We are used to rocks here. They are part of the reason why we fell in love with the place in the first instance. They make wonderful natural looking walls and add architectural interest to the flow of the landscape.
Meanwhile the weather has been very cold. A biting wind has made blue skies and bright sunshiny days most unpleasant. But spring has definitely begun here. This was taken on a walk back from the village just yesterday.
I always preferred autumn when I lived in the UK but the spring flowers here have made me a huge fan of this time of year. It starts with one colour dominating then as spring progresses other colours and varieties come to the fore.
In other news the children from the primary school came to visit the art exhibition and learn about how wool is turned into yarn.
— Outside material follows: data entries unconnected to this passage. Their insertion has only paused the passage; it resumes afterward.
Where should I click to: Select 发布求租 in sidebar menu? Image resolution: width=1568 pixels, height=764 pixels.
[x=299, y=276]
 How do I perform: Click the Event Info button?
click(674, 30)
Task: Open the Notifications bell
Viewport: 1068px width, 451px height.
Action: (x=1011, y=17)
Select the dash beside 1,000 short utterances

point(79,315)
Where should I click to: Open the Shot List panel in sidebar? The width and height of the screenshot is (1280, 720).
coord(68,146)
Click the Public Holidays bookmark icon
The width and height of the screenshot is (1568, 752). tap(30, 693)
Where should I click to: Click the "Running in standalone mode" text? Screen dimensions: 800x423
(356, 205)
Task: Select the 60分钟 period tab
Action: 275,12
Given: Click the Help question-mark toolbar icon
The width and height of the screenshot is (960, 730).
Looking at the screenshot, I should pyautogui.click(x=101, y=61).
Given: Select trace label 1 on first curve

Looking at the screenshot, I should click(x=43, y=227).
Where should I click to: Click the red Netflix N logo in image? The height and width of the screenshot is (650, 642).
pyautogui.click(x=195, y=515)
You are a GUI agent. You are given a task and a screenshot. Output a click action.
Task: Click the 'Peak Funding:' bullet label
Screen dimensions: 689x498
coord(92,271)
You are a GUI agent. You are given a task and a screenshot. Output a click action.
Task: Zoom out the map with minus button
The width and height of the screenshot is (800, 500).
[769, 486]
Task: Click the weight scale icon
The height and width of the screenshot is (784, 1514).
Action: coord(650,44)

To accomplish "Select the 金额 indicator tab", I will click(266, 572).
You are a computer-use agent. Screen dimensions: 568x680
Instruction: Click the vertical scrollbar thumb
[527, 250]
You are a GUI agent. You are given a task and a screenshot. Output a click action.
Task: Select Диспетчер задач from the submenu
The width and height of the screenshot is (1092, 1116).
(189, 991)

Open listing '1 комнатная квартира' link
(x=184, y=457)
They were so open to the whole thing and really enjoyed seeing the exhibits, looking and seeing in a way the adults don't.
Later the teacher posted some photos of our morning and a parent commented that it was nice to see the 'traditions and trades of yore'. Well, blimey if I didn't feel like a relic before I certainly do now. I had not quite realised how irrelevant the spinning and knitting seems to be these days. When I asked the children if their mothers knitted no one put their hand up, so I asked if their grandmothers knitted and about half said yes, but only one child said she had an article of clothing made by hand.
I guess I am a bit of a curiosity after all. It would appear that while knitting and crochet is on the rise among young people in the UK and USA it hasn't quite filtered through to Spain. Unless they are keeping these old fashioned skills well hidden, a bit like the rock in my cotton patch!